A Record Run
We’ve reached the “dog days of summer,” which is bad enough in itself, but for thousands of young male bodies this is a horrible time. Boys (and a few girls) across the land who fancy themselves as football players are about at the midpoint of preseason practices.
Just the thought of this late-summer punishment nearly six decades after my last gut-wrenching pushup on a hot, humid August day is sufficient to take most of the fun out of one of my current better days. An old (very) song advised “You Gotta Be a Football Hero” to “get along with the beautiful girls.” Well folks. the goal is worthwhile, but the price is too high.
I went out for the football team at Tomahawk High School as a freshman because it was the thing to do. For me, it probably wasn’t the thing to do. I liked the games, but I hated those practice drills.
Facilities at our small northern Wisconsin school hardly matched student enthusiasm for athletics. Our tiny, overcrowded locker room was upstairs from the school boiler room. When a lot of sweat from a lot of over-worked bodies and steam from the even smaller communal shower permeated the locker room, the boiler room might have been the better place. Football practices and games were conducted at Pride Park, six long blocks from where we suited up in front of our lockers.
Pride Park was named for a person, not as an endorsement of the quality of the facilities. When we went there for summer football practices, the restrooms were locked. Relieving a full kidney, throbbing bowel, or unsettled stomach required a run to the woods behind the decrepit baseball grandstand. When you got to Pride Park in football regalia, you were six long blocks from civilization.
In my freshman year, a benevolent coach, Ed Kidde, let us walk those six blocks to and from practices. Unfortunately for the slackers among us, Otis Mehlberg, a fitness fanatic, took over a year later. He required us to run the six blocks. Upon arriving at the practice field, we ran a couple of laps around the perimeter of the field, did a couple of hundred yards of wind sprints, had a calisthenics session, and then started practice. It was brutal.

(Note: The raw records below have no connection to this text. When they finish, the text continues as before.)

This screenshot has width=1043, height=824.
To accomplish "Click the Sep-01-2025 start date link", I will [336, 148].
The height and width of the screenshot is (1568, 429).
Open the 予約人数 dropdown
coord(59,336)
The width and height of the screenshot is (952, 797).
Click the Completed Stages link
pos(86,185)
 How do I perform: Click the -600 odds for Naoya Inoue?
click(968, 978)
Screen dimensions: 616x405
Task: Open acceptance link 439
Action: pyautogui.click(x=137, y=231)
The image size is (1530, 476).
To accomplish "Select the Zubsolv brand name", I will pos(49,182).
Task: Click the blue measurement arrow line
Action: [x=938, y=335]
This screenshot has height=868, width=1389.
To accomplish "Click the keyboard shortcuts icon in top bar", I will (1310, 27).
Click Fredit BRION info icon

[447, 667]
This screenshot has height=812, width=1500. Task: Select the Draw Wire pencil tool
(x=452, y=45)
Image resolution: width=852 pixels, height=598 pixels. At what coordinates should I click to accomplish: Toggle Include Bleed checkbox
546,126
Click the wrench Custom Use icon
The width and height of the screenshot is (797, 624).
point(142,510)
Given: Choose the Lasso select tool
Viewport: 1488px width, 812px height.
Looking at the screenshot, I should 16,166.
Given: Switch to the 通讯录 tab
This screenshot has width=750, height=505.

A few over-enthusiastic team leaders actually sprinted for most of the six blocks in a macho contest. The rest of us dogged it as much as we could. We hid behind trees to avoid coaches’ eyes. Or, we jogged when we spotted the coaches nearby (they drove in Mehlberg’s personal car, yelling at any slackers they spotted), and then lapsed into a brisk walk, or a slow one if we could get away with it.
The sprinters posted some impressive times, but a plodder set the standard for the six-block trip. A big tackle, Bill (Gunny) Sachs, covered the distance in record time. Sachs was a good athlete, who also was a very nice guy. He got the high school-practice field sprint title in a way he didn’t deserve.
Our manager, Jack (Doc Swab) Hanson, dispensed few medications, but he was known to occasionally rub on some Atomic Balm (also known as red hot) to loosen taut, aching muscles. On the day Gunny Sachs set the speed record, someone rubbed a bit of balm into his jock strap before he put it on.
We noticed Sachs twitching around and performing strange gyrations when the team assembled at the practice field before starting the usual lap runs. He finally went over to Mehlberg, urgently whispered something into the coach’s ear, and tore out of the practice area in the direction of the high school. With the shower room as the goal, we were sure Sachs covered that six blocks faster than any runner before or since.
We blamed the prank on Gene Schreiber, not necessarily because he was the culprit. We automatically blamed anything like that on Schreiber. Usually, he was guilty. Schreiber once showed up in the boys’ locker room wearing a pair of girl’s gym shorts he somehow liberated from the locker room next door.
Were I to counsel teenage males nowadays on how to “get along with the beautiful girls,” I would tell them to forget about striving to be a football hero. A better idea would be to buy a guitar and try to make it as a rock star.
1 comment:
Loved your story! Wish my husband who was also one of those high school football athletes was still alive to read this. I'm sure he would enjoyed it and might have had a few choice comments of his own. I didn't know him until long after high school so can't attest to how gung ho he was, but I suspect very much so. He expected to get a football scholarship to Ohio State, but WWII came along and college football was subsequently canceled I think he said.